BACKGROUND OF THE INVENTIONNowadays, in various fields such as pharmaceutical industries, computer techniques, printing industries or energy industries, the products are developed toward elaboration and miniaturization. The fluid transportation devices are important components that are used in, for example micro pumps, micro atomizers, print heads and industrial printers. Therefore, how to utilize an innovative structure to break through the bottleneck of the prior art has become an important part of development.
With the rapid development of science and technology, the applications of the fluid transportation devices are becoming more and more diversified. For example, the fluid transportation devices are gradually popular in industrial applications, biomedical applications, medical care applications, electronic cooling applications and so on, or even the popular wearable devices. It is obvious that the fluid transportation devices gradually tend to miniaturize the structure and maximize the flow rate thereof.
Although the miniature fluid transportation device is capable of transporting fluid continuously, still some drawbacks are existed. For example, it is difficult to increase the amount of fluid to be transported due to the limited capacity of the chamber or the design of the fluid channel of the miniature fluid transportation device. For solving the above drawbacks, it is important to provide a fluid transportation device having a valve not only for controlling the continuation or interruption of the fluid transportation, but also for controlling the fluid to flow unidirectionally. In addition, the fluid is accumulated in the limited-capacity chamber or fluid channel for increasing the amount of the fluid to be discharged.

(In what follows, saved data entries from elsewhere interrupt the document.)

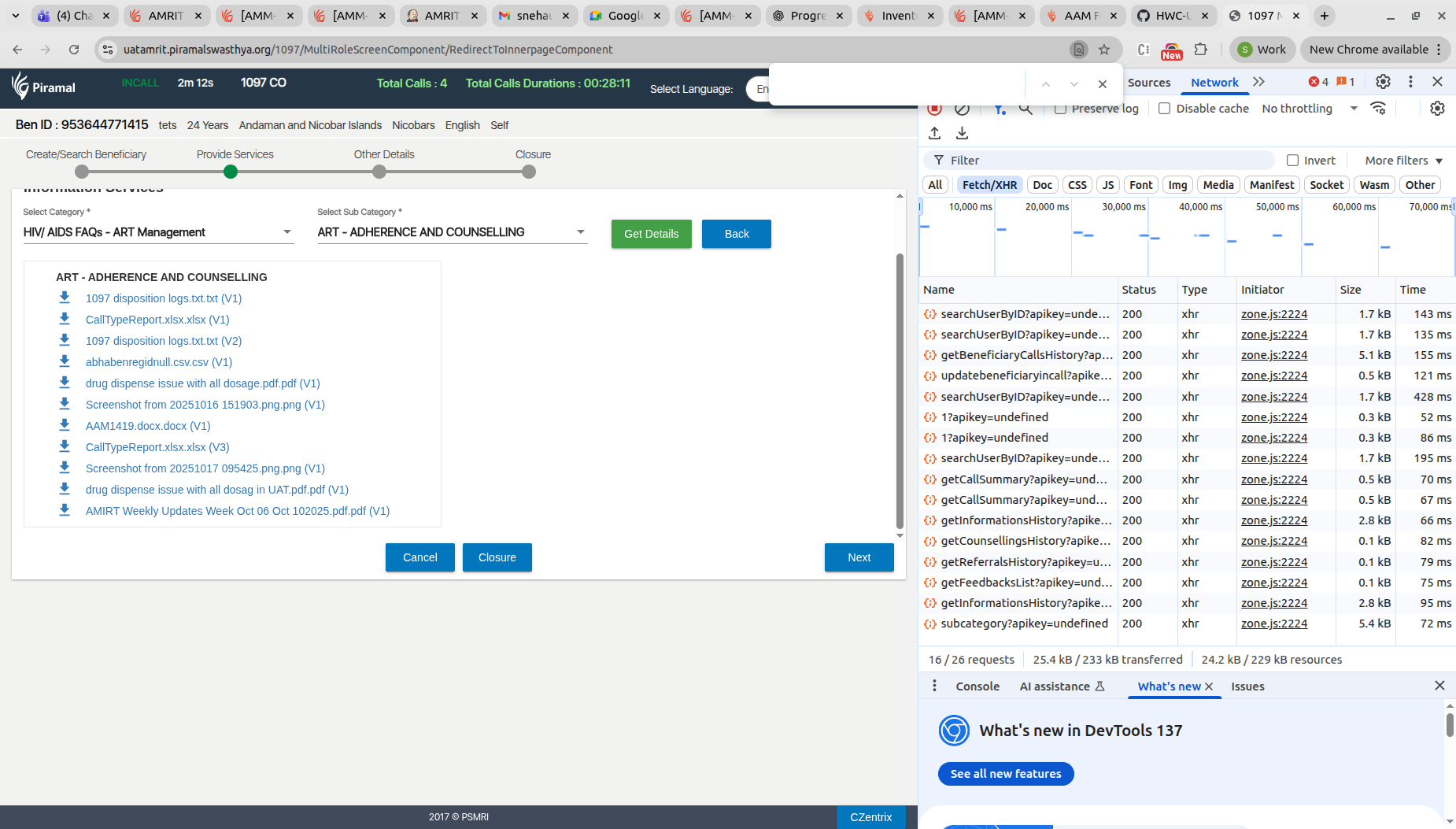Image resolution: width=1456 pixels, height=829 pixels.
Task: Open the abhabenregidnull.csv.csv (V1) link
Action: click(x=159, y=362)
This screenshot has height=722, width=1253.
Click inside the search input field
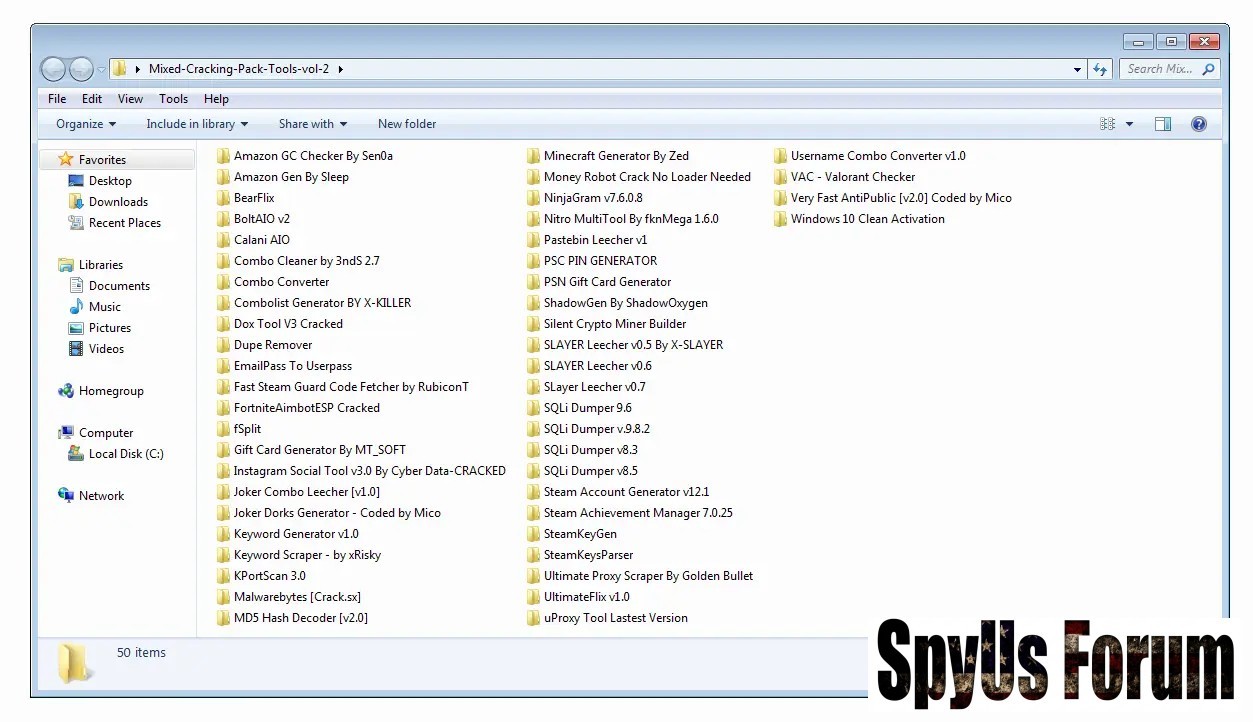click(x=1160, y=69)
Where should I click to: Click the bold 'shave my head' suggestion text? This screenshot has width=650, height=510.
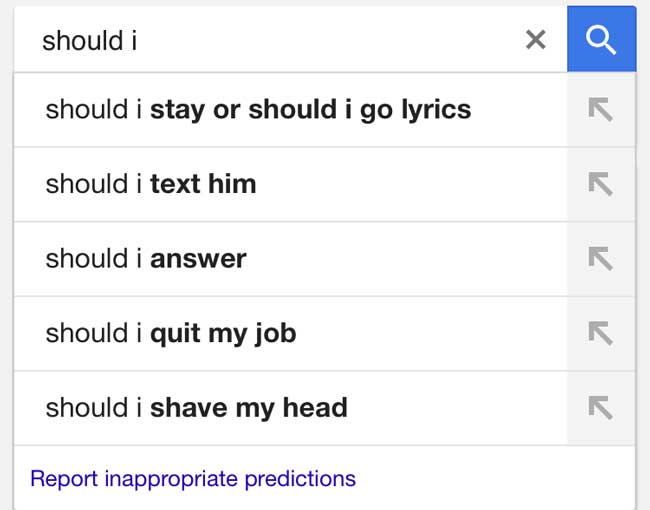tap(249, 408)
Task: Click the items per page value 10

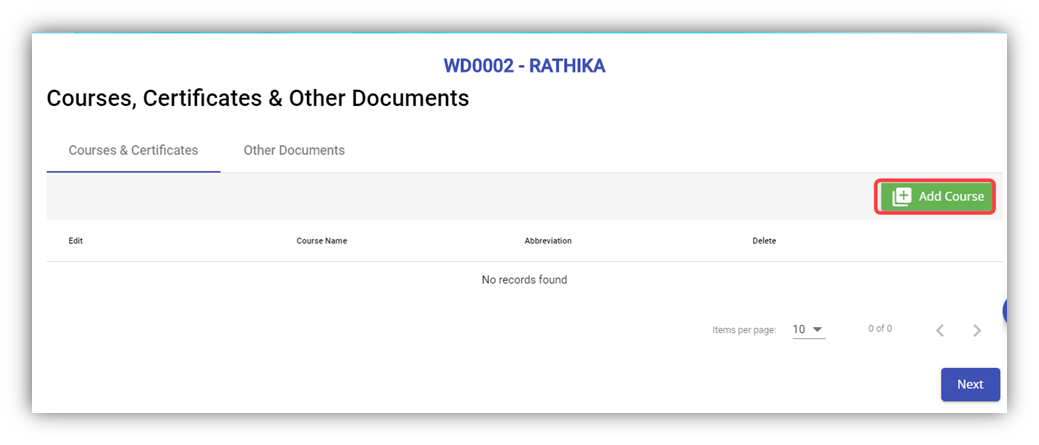Action: [x=799, y=329]
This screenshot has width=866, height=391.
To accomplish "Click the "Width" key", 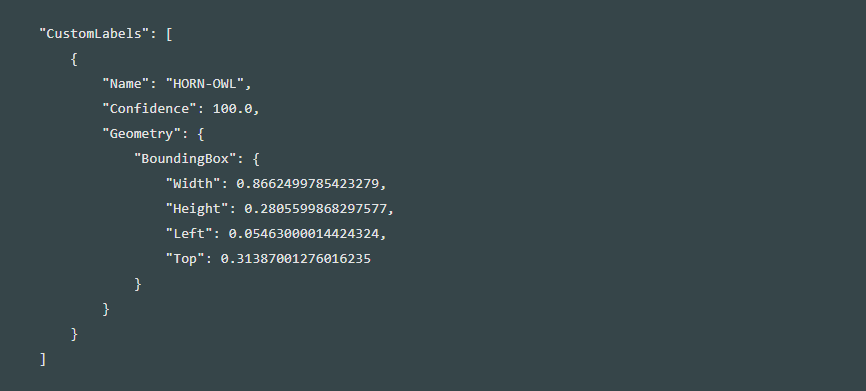I will [x=193, y=184].
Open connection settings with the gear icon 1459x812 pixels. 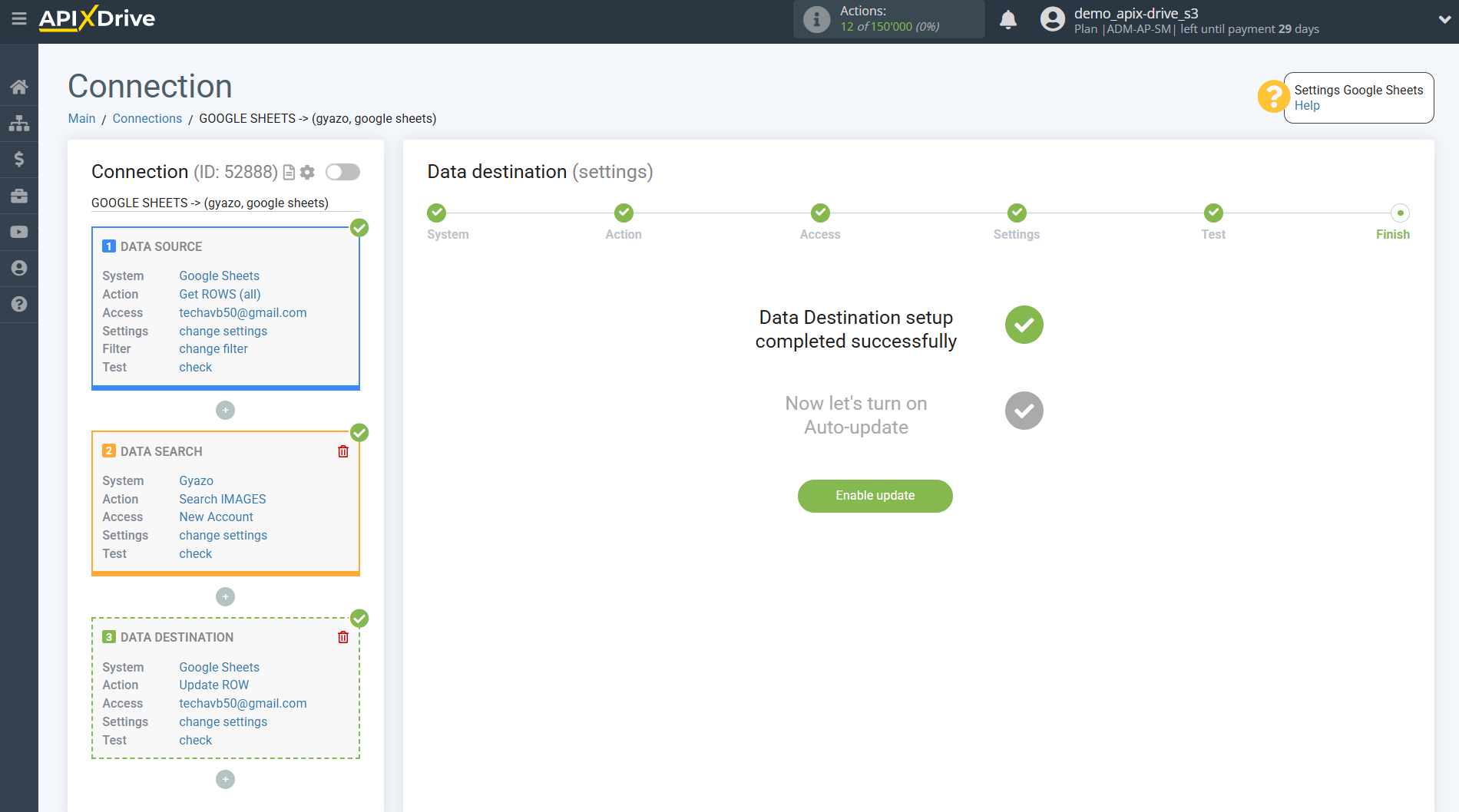coord(307,172)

SUMMARY OF THE INVENTIONAn object of the present disclosure is to provide a fluid system produced by an integrated method to address the issues that the prior arts can't meet the requirements of the miniature fluid system. The fluid system includes a fluid actuating region, a fluid channel, a convergence chamber, a sensor and a plurality of valves. The fluid actuating region includes at least one fluid-guiding unit. The fluid-guiding unit includes an inlet plate, a substrate, a resonance plate, an actuating plate, a piezoelectric member and an outlet plate. The inlet plate has an inlet aperture. The resonance plate has a central aperture. A first chamber is formed between the resonance plate and the inlet plate. The actuating plate has a suspension part, an outer frame part and at least one interspace. The piezoelectric member is attached on a surface of the suspension part of the actuating plate. The outlet plate has an outlet aperture. The inlet plate, the substrate, the resonance plate, the actuating plate and the outlet plate are stacked sequentially. A gap formed between the resonance plate and the actuating plate is defined as a second chamber. A third chamber is formed between the actuating plate and the outlet plate. While the piezoelectric member drives the actuating plate to undergo a bending vibration in resonance, a pressure difference is formed between the second chamber and the third chamber so that fluid is inhaled into the first chamber through the inlet aperture of the inlet plate, is transported to the second chamber through the central aperture of the resonance plate, is transported to the third chamber through the at least one interspace, and is finally discharged out from the outlet aperture of the outlet plate. The fluid channel is in communication with the outlet aperture of the fluid actuating region and has a plurality of branch channels for splitting the fluid transported in the fluid actuating region so that a required amount of the fluid to be transported is determined. The convergence chamber is in communication with the fluid channel for allowing the fluid to be accumulated therein. The sensor is disposed in the fluid channel for measuring the fluid within the fluid channel. The valves are respectively disposed in the branch channels. The fluid is discharged out through the branch channels according to opened/closed states of the valves.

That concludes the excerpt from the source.